A Graça… o que é? A graça é a solução para minha soberba e arrogância, a graça é a solução para o “furo no real”, a graça é o conserto do que não tem conserto, é o que faz possível o impossível. A Graça é a dissolução, o fim do karma!

Se o leitor me permite ser “pop” e parafrasear o Bono, do U2, a graça é o que faz com que o que eu tenho de bom tenha mais valor que o que eu tenho de mal. Tenha mais valor para quem? No mínimo, para qualquer cristão.
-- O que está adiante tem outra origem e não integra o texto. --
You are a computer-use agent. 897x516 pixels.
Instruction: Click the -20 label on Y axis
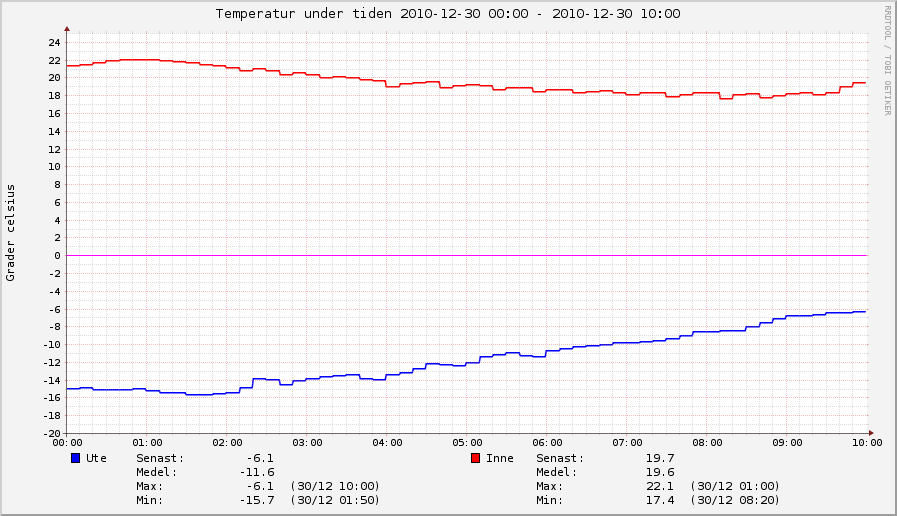tap(50, 433)
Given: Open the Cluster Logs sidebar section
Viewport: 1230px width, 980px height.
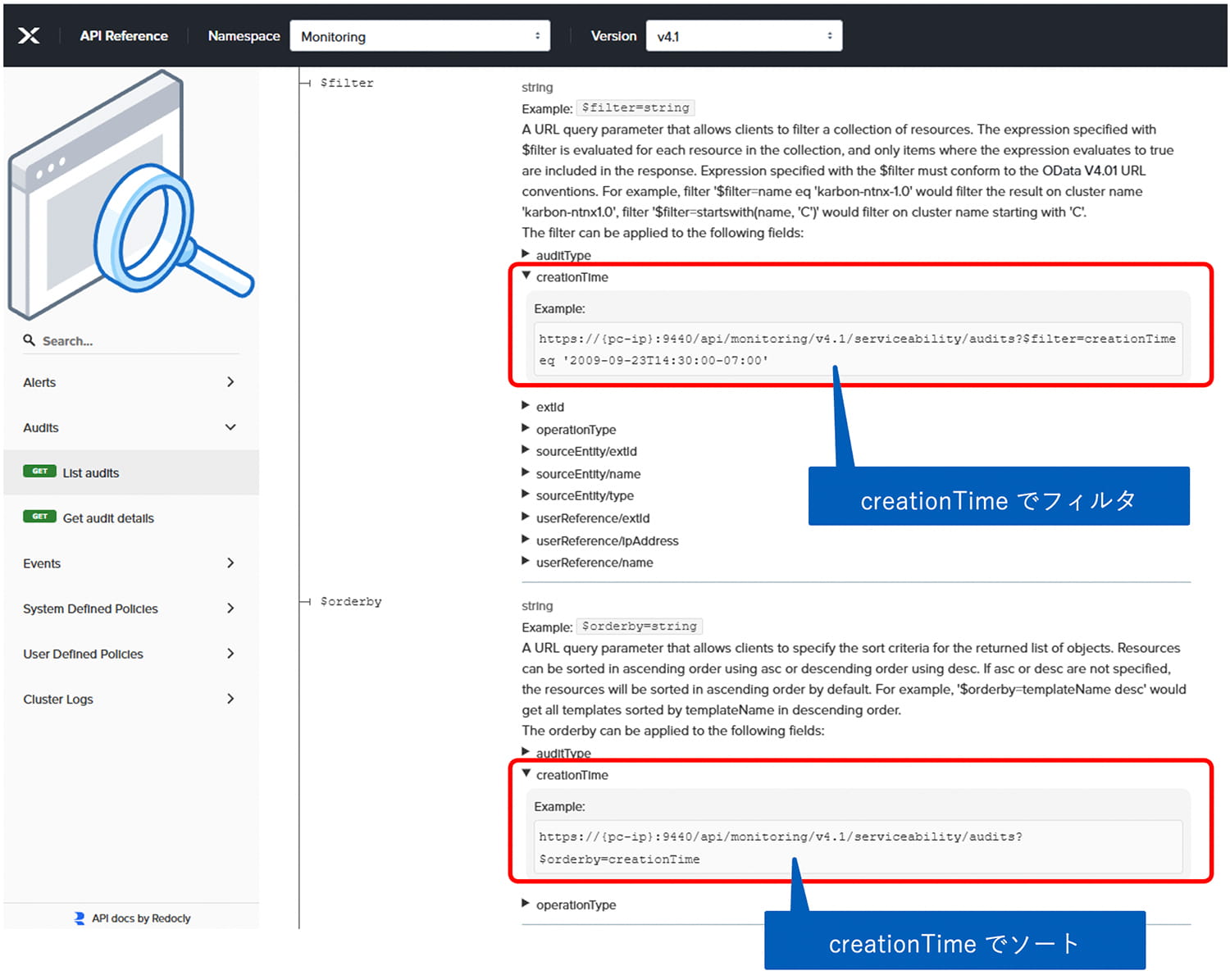Looking at the screenshot, I should [x=57, y=699].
Jesus morre na cruz. O que isso quer dizer? Quer dizer o que eu continuarei dizendo nas entrelinhas dos próximos posts sobre o mesmo documentário: que a morte é o alimento da vida (sairei das entrelinhas no último). E isso, nenhuma outra estória de messias crucificado quer dizer.

Em síntese: sim, a mensagem Cristã foi recheada de mitos pagãos, a narrativa da estória Cristã foi formatada segundo os trilhos dos mitos pagãos. E talvez tudo isso tenha ajudado a propagar a mensagem, mas ao custo de ao mesmo tempo escondê-la, pois não é essa a mensagem cristã.

Portanto, Zeitgeist, nesse ponto, a menos que vocês me digam que seus alvos eram “as instituições cristãs”, isto é, a Igreja Católica Apostólica Romana e suas filhas rebeldes, que sempre, inclusive em suas rebeldias, estiveram do lado errado da questão e já deixaram de ser “cristãs” a muito tempo, se tornando parceiras comerciais dos fazendeiros, então, vocês erraram completamente o alvo.

Sobre a economia não. Mas esse é o tema do próximo post. No último, volto ao tema da religião.